I like the way your top-level update works. [State, [Future]] seems like a useful abstraction of a typical async task -- e.g. setting some immediate state and then triggering one or more requests which resolve to other actions. And it puts all the state changes together at the 'DOM adapter layer' instead of within the app itself. (It also kind of solves the problem @yelouafi mentioned in snabbdom/#14, although the patch function is pulled out here.)

Nice also to see ramda lenses in action.

paldepind commented 9 years ago

Nice! I learned a lot reading through this.

Great. I'm happy to hear that.

[State, [Future]] seems like a useful abstraction of a typical async task -- e.g. setting some immediate state and then triggering one or more requests which resolve to other actions.

Thank you. I like it as well. Using an array makes it very easy to trigger multiple or zero actions. For instance if a component is initialized both the parent and a subcomponent might want to make requests.

It also kind of solves the problem @yelouafi mentioned in snabbdom/#14, although the patch function is pulled out here.

Yes. You're right. It does in fact. Calling the update function is handled in the top and one can only trigger async operations based on the current given state (which I think is sensible).

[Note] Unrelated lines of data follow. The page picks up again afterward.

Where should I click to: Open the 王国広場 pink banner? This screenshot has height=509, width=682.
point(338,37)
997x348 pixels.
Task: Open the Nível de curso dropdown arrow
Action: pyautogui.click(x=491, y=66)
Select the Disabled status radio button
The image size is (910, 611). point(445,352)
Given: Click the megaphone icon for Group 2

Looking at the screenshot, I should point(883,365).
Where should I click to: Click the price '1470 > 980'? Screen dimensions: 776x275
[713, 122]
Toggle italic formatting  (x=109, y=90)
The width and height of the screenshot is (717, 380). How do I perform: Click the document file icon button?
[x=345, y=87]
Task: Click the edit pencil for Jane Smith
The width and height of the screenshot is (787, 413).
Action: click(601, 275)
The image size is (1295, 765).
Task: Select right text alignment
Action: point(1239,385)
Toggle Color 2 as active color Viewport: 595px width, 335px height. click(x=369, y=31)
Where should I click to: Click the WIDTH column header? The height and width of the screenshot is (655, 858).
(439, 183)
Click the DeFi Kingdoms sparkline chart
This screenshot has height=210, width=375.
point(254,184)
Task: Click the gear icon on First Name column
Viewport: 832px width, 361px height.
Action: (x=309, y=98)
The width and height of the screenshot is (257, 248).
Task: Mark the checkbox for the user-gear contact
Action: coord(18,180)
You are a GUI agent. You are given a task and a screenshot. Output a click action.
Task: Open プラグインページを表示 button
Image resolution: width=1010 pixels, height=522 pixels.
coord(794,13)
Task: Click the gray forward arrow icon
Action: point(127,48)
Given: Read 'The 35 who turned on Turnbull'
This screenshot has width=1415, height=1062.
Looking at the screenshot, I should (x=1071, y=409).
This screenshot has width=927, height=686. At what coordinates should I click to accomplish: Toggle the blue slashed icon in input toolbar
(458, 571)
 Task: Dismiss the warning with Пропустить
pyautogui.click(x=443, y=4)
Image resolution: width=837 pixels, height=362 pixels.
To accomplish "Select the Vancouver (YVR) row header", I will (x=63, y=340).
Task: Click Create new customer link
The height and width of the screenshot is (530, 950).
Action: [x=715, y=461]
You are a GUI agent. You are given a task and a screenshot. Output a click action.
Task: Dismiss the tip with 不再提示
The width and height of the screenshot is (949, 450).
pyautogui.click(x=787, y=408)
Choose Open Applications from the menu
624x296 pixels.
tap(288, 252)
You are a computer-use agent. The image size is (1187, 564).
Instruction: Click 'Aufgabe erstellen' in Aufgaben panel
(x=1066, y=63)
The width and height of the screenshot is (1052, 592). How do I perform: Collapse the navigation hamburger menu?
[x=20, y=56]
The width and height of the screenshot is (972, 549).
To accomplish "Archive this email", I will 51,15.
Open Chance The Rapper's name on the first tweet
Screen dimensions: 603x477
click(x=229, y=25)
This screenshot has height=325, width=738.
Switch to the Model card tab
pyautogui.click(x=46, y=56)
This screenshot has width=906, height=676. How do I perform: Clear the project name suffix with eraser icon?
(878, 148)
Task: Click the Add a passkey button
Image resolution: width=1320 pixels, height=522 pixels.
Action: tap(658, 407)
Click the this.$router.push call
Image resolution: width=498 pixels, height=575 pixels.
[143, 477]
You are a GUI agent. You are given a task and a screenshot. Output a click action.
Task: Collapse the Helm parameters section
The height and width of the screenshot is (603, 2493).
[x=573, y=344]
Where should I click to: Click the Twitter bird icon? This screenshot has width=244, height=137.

yelouafi commented 9 years ago

(It also kind of solves the problem @yelouafi mentioned in snabbdom/#14, although the patch function is pulled out here

Yes i was thinking of something similar to adapt from the Elm async solution. And it seems that the Effects concept of Elm maps quite naturally to Promises/Futures in JavaScript (Another possibility is to use reactive streams instead of Futures/Promises like flyd or Rx which makes it possible to trigger a stream of actions like a countdown a button).

The issue with deeply nested components can also be solved here: the future action bubbles up through parent components so they are able to wrap the 'Future Action' in another Future Action like they wrap 'normal actions' triggered from the view of child compnents (elm example of Pair of random GIF viewers).

ericgj commented 9 years ago

The issue with deeply nested components can also be solved here: the future action bubbles up through parent components so they are able to wrap the 'Future Action' in another Future Action like they wrap 'normal actions' triggered from the view of child compnents (elm example of Pair of random GIF viewers).

Yeah. I wish I understood this better, it seems crucial.

In Elm, Effects.map (which does this 'wrapping') looks like this

map : (a -> b) -> Effects a -> Effects b
map func effect =
  case effect of
    Batch effectList ->
        Batch (List.map (map func) effectList)

-- skipping Task, None and Tick effect types

Is that effectively the same as

// in a parent component update function
const [childState, childFutures] = childComponent.update(someAction, childState);
return [ R.set(childLens, childState), R.map( (future) => future.map(parentAction), childFutures ) ];

?

So essentially when the future resolves from the top, the result will be chained through actions from the originating component at the bottom, bubbling up to the top?

I have to see it to believe it...!

ericgj commented 9 years ago

FYI, I tried out this future chaining to handle nested updates from HTTP requests (PR #16) -- it works great!